We take the centroid of the geometry we want to replace (or if it's a point we can just take the geometry) and we take the distance between the centroid of our copied geometry and pointN (pointN being the first node for the first number in the array, the second for the second and so on). now the distance here between the X (or Y) coordinate of the centroid and the X  coordinate of pointN. So the calculation of for the X coordinate of each element will look like this:


    x(centroid($geometry))-
               (
                x(centroid(geometry(get_feature( 'countries','name','Israel')))) -
                x(point_n(geometry(get_feature( 'countries','name','Israel')),@element))
                )

Now we should a have a new array, having all the points we need to recreate our original polygon and our (somewhat cumbersome) expression will look like this:


    array_foreach(
          generate_series( 1, num_points(
         geometry(get_feature( 'countries','name','Israel'))
          )),
          make_point(
          x(centroid($geometry))-
               (
                x(centroid(geometry(get_feature( 'countries','name','Israel'))))-
               x(point_n(geometry(get_feature( 'countries','name','Israel')),@element))
            ),
           y(centroid($geometry))-
               (
                y(centroid(geometry(get_feature( 'countries','name','Israel'))))-
               y(point_n(geometry(get_feature( 'countries','name','Israel')),@element))
               )
           )
       )

Now this is a bit annoying but you can't create a polygon straight from an array of points in the QGIS expression engine, but you can create a line and you can create a polygon from a closed line (which our line will be since it's a recreated polygon), so we only have to wrap our expression in make_line and wrap that in make_polygon.

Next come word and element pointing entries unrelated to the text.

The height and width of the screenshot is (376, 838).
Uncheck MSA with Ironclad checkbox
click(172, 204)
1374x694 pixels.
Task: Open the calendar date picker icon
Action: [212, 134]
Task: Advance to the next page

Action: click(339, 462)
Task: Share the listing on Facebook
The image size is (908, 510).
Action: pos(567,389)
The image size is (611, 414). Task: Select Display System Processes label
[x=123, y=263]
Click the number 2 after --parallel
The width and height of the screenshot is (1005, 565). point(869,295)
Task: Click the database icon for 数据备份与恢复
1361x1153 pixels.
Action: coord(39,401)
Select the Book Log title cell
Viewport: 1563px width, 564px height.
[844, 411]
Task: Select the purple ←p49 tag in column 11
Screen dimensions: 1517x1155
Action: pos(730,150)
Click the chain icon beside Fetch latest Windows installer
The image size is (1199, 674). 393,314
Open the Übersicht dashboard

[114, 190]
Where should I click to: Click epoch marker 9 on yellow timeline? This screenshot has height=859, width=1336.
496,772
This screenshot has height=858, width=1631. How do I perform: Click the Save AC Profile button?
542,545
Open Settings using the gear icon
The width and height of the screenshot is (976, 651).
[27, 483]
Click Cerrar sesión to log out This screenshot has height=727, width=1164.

So our final expression would look like this:


    make_polygon(
       make_line(
        
array_foreach(
              generate_series( 1, num_points(
             geometry(get_feature( 'countries','name','Israel'))
              )),
          make_point(
              x(centroid($geometry))-
                   (
                    x(centroid(geometry(get_feature( 'countries','name','Israel'))))-
                   x(point_n(geometry(get_feature( 'countries','name','Israel')),@element))
                ),
               y(centroid($geometry))-
                   (
                        y(centroid(geometry(get_feature( 'countries','name','Israel'))))-
                       y(point_n(geometry(get_feature( 'countries','name','Israel')),@element))
                   )
                  )
               )

           )
       )

Now I don't recommend replacing all the geometries with this expression, unless you
a. don't have a lot of geometries and
b. the geometry you are recreating is not very complex.
What I did (and that's why the colors are different) was use a rule based symbology for each geometry I want to replace.




Enjoy using this neat party trick, obviously this would also work if you want to copy a specific polygon to a specific point, but remember that it can crash your QGIS instance, so use it wisely.